Who Takes Risks? A Framework on Organizational Risk-Taking During Sudden-Onset Disasters
成果类型:
Article
署名作者:
Shaheen, Iana; Azadegan, Arash; Roscoe, Samuel
署名单位:
University of Arkansas System; University of Arkansas Fayetteville; Rutgers University System; Rutgers University Newark; Rutgers University New Brunswick; University of Sussex
刊物名称:
PRODUCTION AND OPERATIONS MANAGEMENT
ISSN/ISSBN:
1059-1478
DOI:
10.1111/poms.13500
发表日期:
2021
页码:
4023-4043
关键词:
Disaster relief operations
humanitarian operations management
Non-governmental organizations (NGOs)
Organizational Attention Theory
risk propensity
摘要:
Do humanitarian organizations exhibit similar risk-taking behavior? This study analyzed 60 interviews from 24 case studies on four types of organizations involved in disaster response: established, expanding, extending, and emergent. By elaborating on organizational attention theory, this study investigated how organizational tasks, structures, attention, and context combine to influence organizational risk-taking behavior by different organizational types during sudden-onset disasters.

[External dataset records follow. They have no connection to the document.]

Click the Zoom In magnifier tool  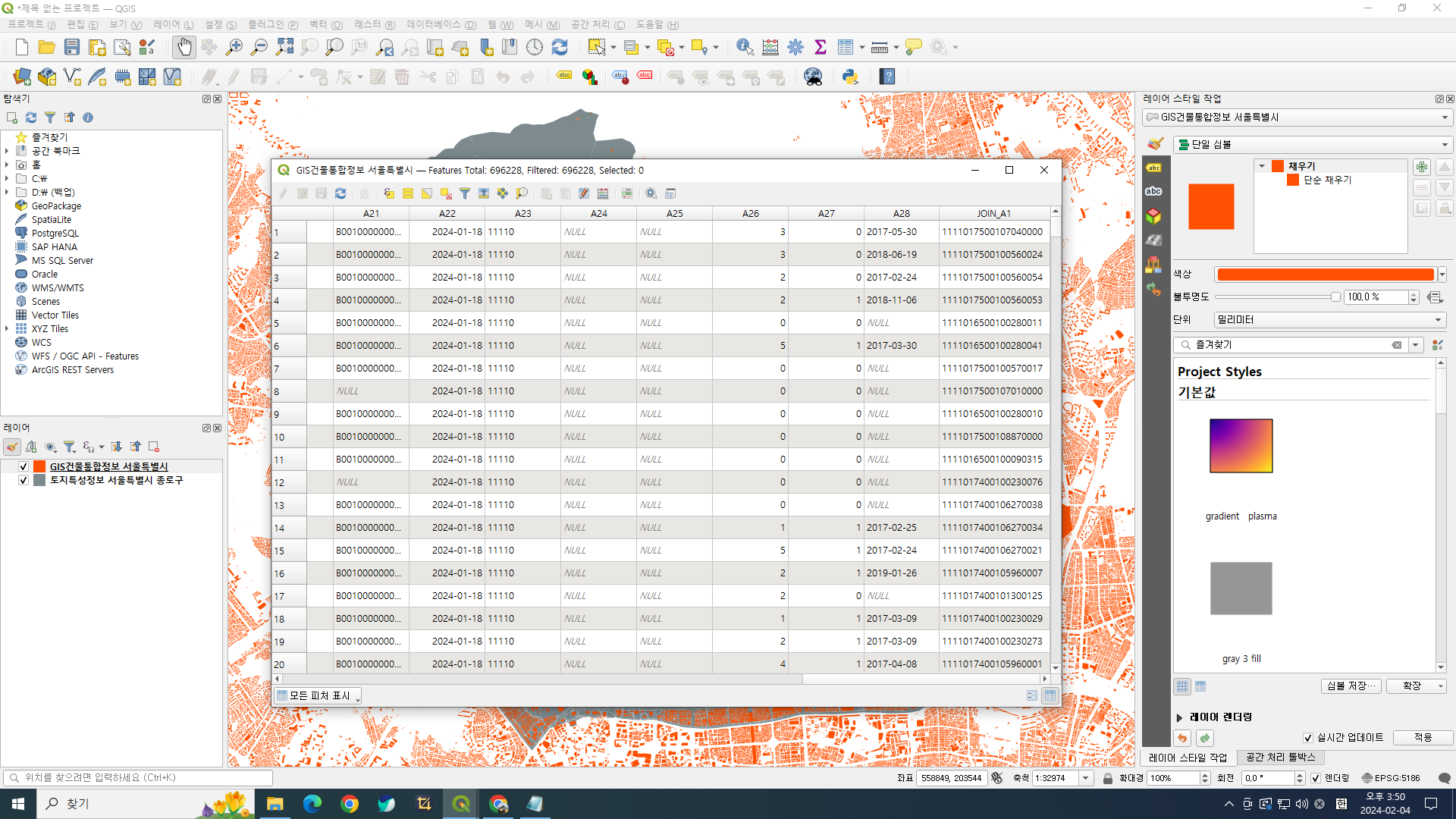234,47
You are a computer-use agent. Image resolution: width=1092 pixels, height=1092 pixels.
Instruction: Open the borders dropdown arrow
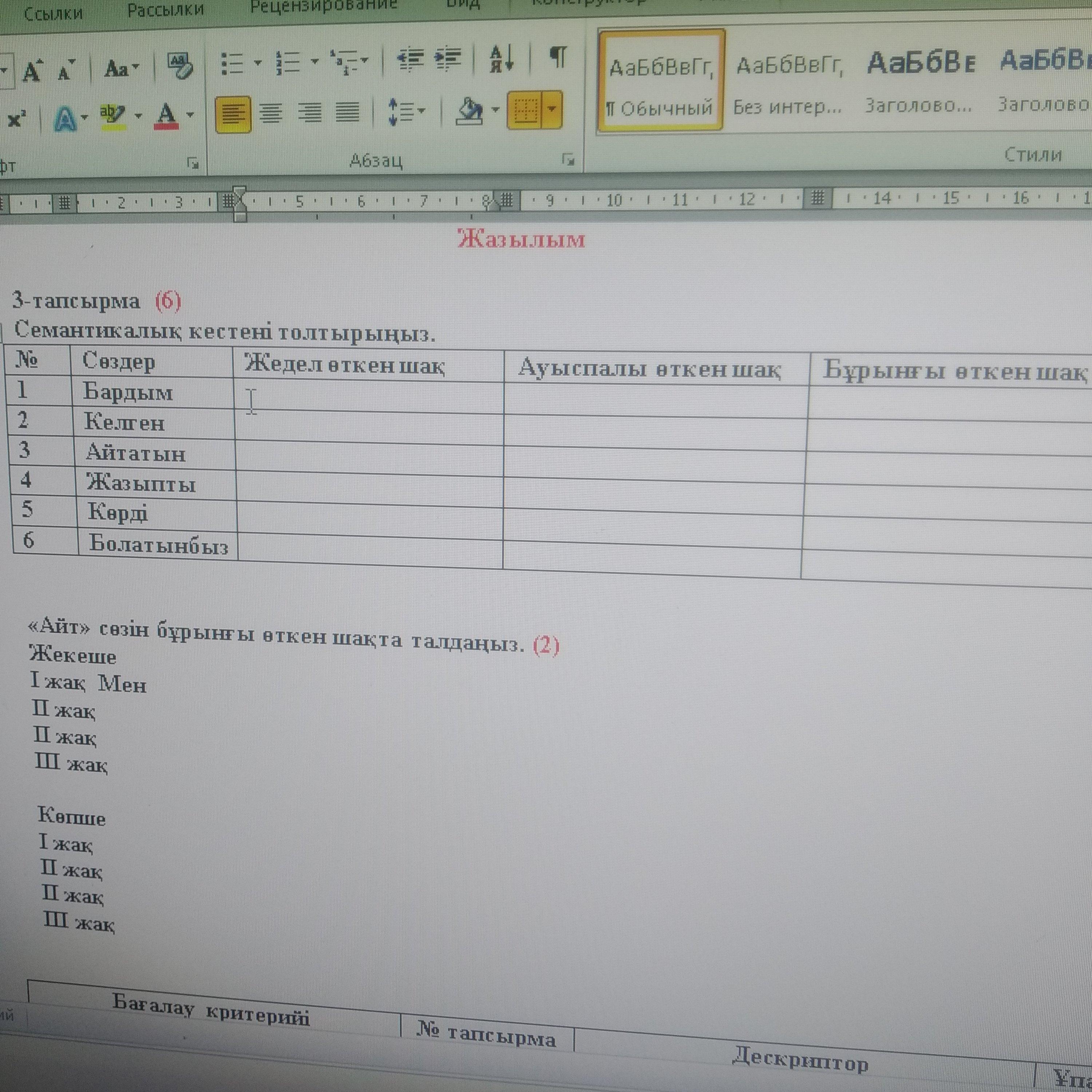(552, 109)
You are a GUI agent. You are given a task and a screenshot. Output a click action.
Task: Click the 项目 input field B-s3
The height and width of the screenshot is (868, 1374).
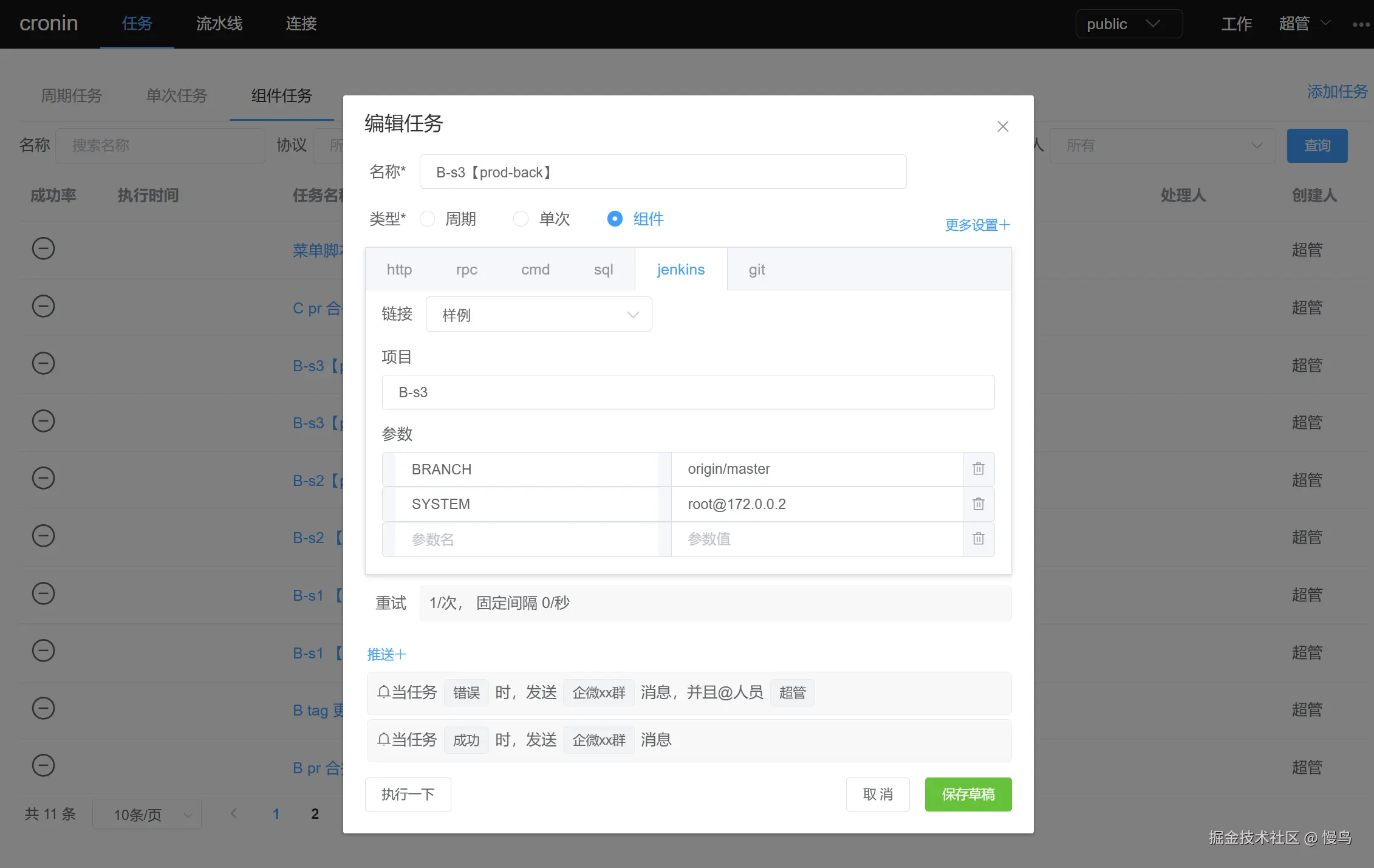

Counterintuitively, the results indicate that two organizational types shift their risk-taking behavior in reverse directions during disaster response stages. Expanding organizations (e.g., primary disaster response NGOs) are generally risk-averse during the immediate response stage but become risk-taking during the short-term recovery stage. In contrast, extending organizations (e.g., homeless shelters) are risk-taking during the immediate response but become risk-averse during short-term recovery. While established organizations are generally risk-averse, the study differentiated between two sub-types of established organizations with nuanced differences in risk-taking behavior. Finally, while emergent organizations show a propensity toward risk-taking, the results differentiate between two emergent sub-types, where the socially emergent sub-type (e.g., church volunteer groups) shows more pronounced risk-taking behavior than the enterprise emergent subtype (e.g., corporate volunteer groups). The study contributes to organizational attention theory by showing how the varied risk-taking behaviors are related to the three dimensions of performance (resource agility, resource adaptability, and resource alignment), commonly referred to as the Triple-A model. The study implications provide researchers and managers with a framework to help understand and predict risk-taking behavior by organizational types and sub-types during disaster relief operations.